Sent from Petguide.com Free App


----------



## SDRRanger (May 2, 2013)

Picked up Zoe this morning from the truck. She's bigger than we thought, but still very small and frail looking. Had a walk around, pictures for the rescue site, and we came home. This morning wasn't too cold, but she was shivering (not just nerves) and had to wear a jacket until we got home. 










She's met the kitties and Ranger with no issues, but definitely won't be left with access to the other animals when we're not home. Has a healing abscess under one eye from her teeth and her other eye seems a little bulgy. I'm concerned that she seems to keep her back legs splayed to keep her balance and tends to seem a little drunk, but is eating well and has peed/pooped. Has a vet appointment either tomorrow or Tuesday morning (soon as they can get us in) to see what we're up against with her. 









12lbs cat for scale


----------



## Damon'sMom (Aug 2, 2011)

I am in love! I love Iggys!


----------



## d_ray (Nov 5, 2013)

Poor girl. She looks so fragile. Is she an italian greyhound mix?

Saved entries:
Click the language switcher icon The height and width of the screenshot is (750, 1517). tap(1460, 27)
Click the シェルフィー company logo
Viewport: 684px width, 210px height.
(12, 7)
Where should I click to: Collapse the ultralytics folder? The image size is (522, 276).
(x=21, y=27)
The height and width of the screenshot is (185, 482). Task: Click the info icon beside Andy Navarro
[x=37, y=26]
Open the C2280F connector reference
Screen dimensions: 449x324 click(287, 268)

WORK TASK: Retype the part of the forum thread that opens with the words containing "Sent from Petguide.com" and closes with "we got home.".

RESPONSE AREA:
Sent from Petguide.com Free App


----------



## SDRRanger (May 2, 2013)

Picked up Zoe this morning from the truck. She's bigger than we thought, but still very small and frail looking. Had a walk around, pictures for the rescue site, and we came home. This morning wasn't too cold, but she was shivering (not just nerves) and had to wear a jacket until we got home.